> **EXERCISE REQUIREMENTS**
Set down exactly the lines that run from the one containing "Select the Crop tool in the sidebar" to the end of the material below, both included, without pictures.

%%

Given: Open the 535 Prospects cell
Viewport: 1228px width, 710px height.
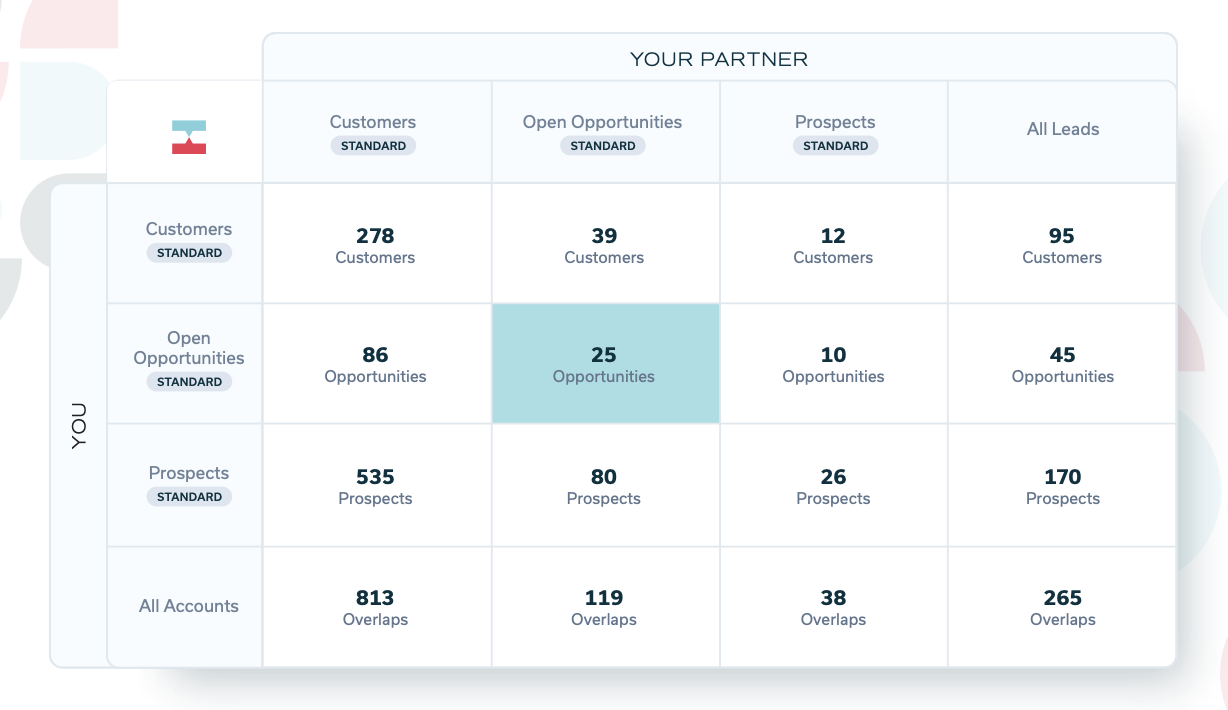Looking at the screenshot, I should (375, 486).
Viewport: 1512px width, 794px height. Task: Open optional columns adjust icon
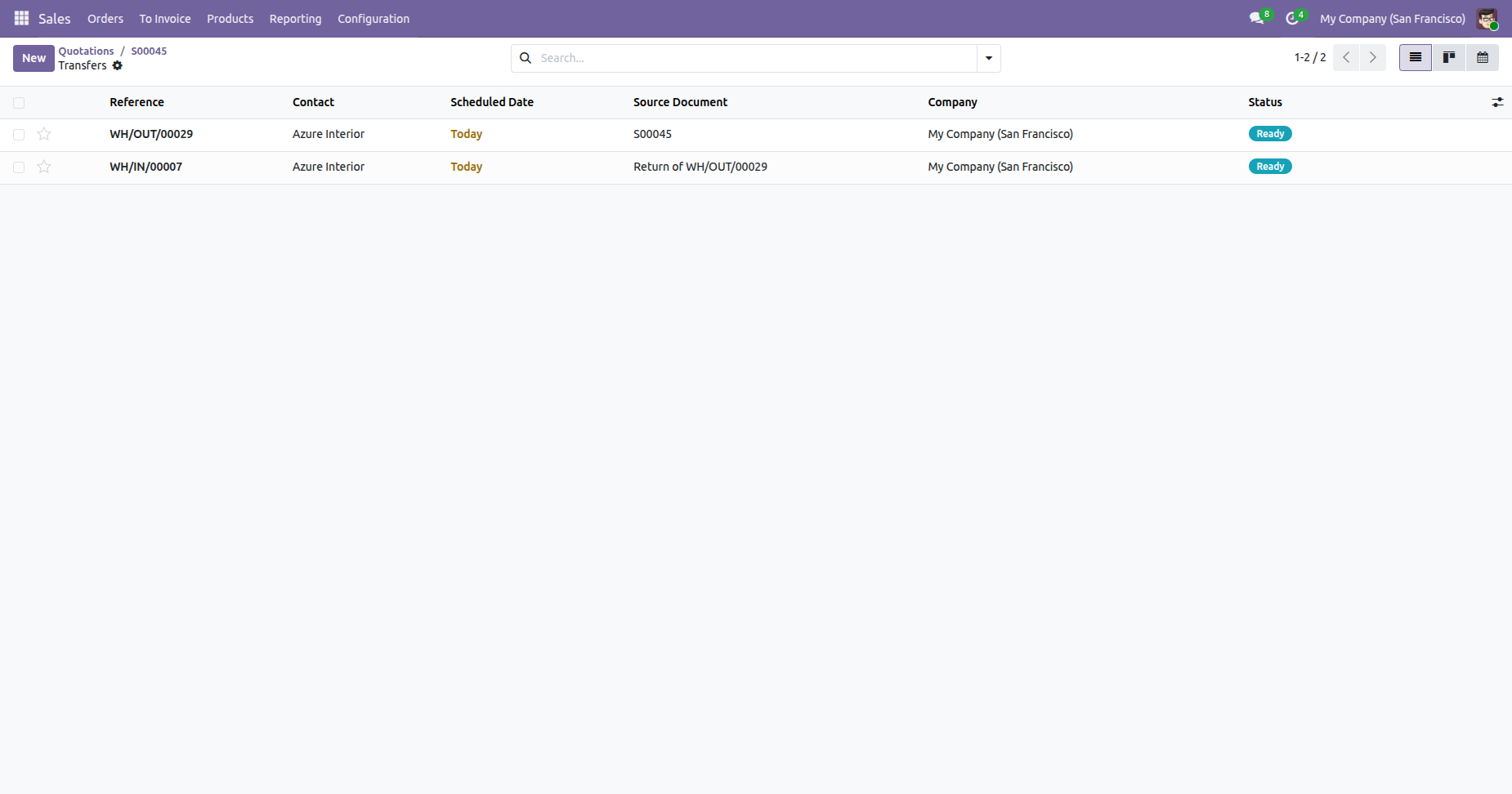(x=1497, y=102)
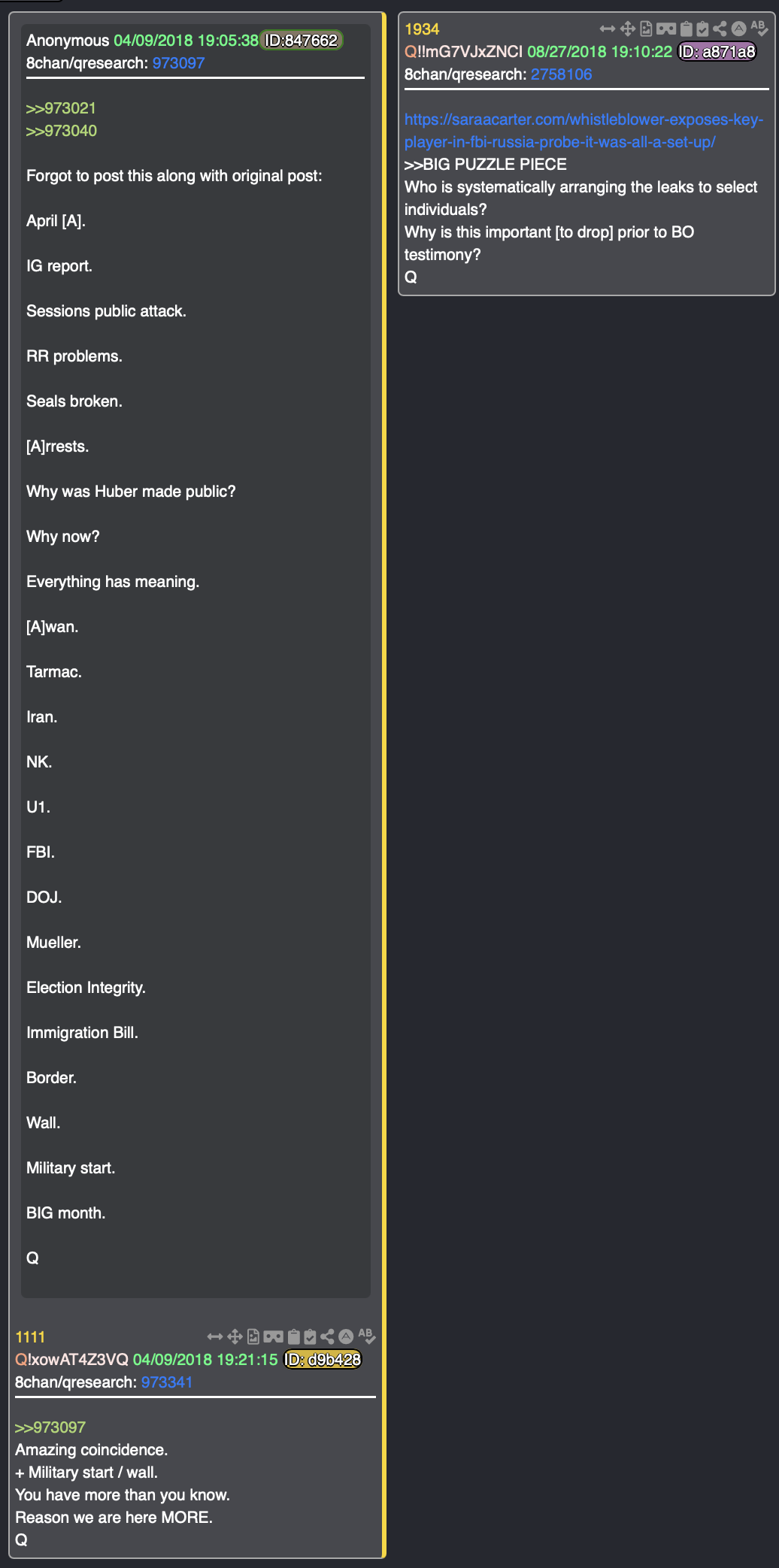Click checked clipboard icon on post 1934

(x=702, y=29)

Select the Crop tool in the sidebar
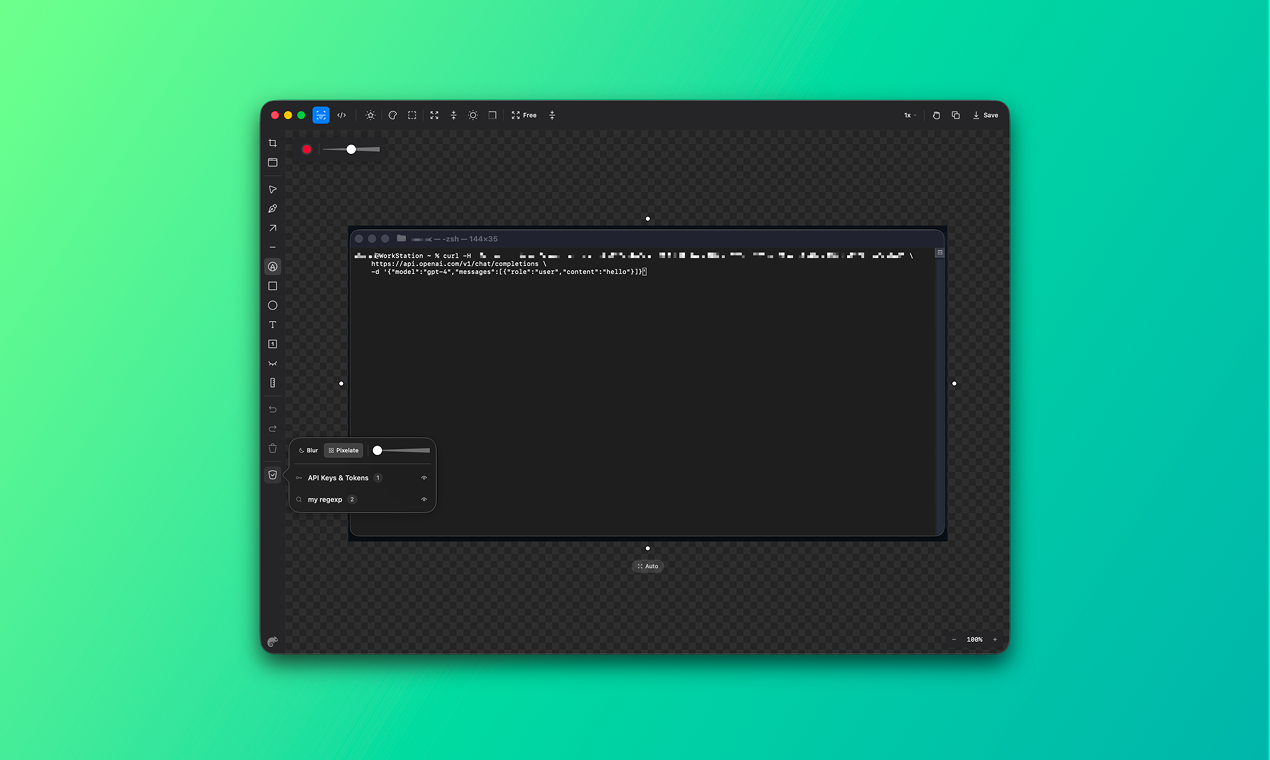click(272, 143)
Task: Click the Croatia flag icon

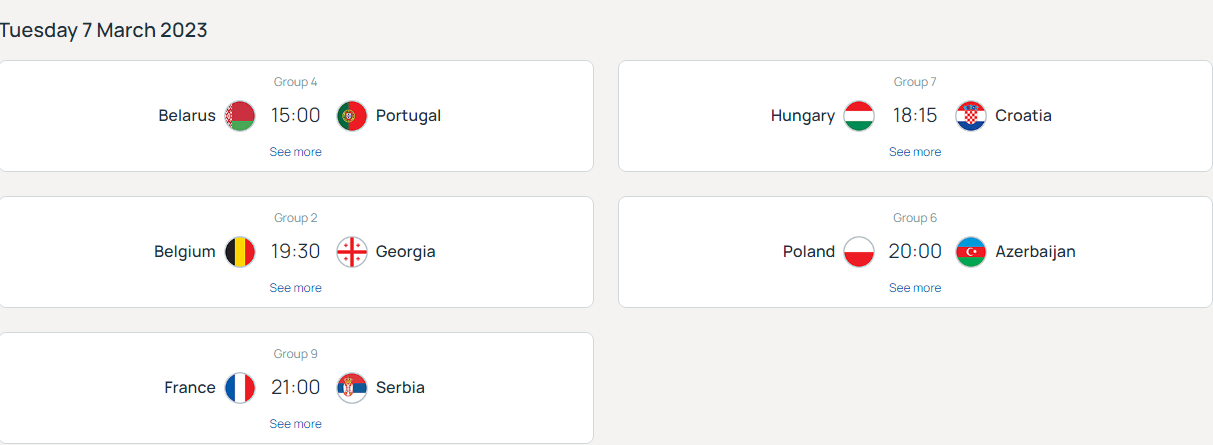Action: tap(971, 116)
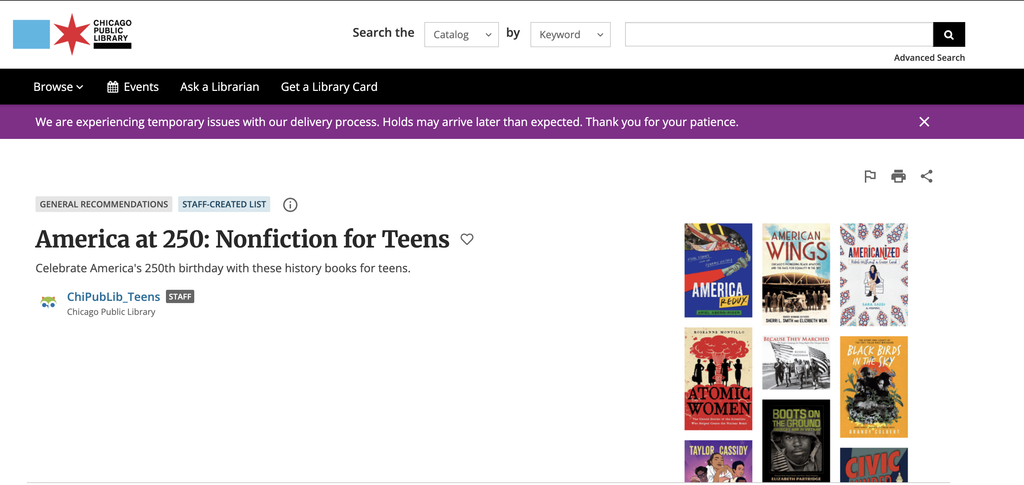Viewport: 1024px width, 485px height.
Task: Print the list using the printer icon
Action: click(899, 176)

%%

> **ANSWER AREA**
Select the Crop tool in the sidebar
click(272, 143)
Task: Click the Croatia flag icon

Action: tap(971, 116)
Viewport: 1024px width, 485px height.
Task: Print the list using the printer icon
Action: click(899, 176)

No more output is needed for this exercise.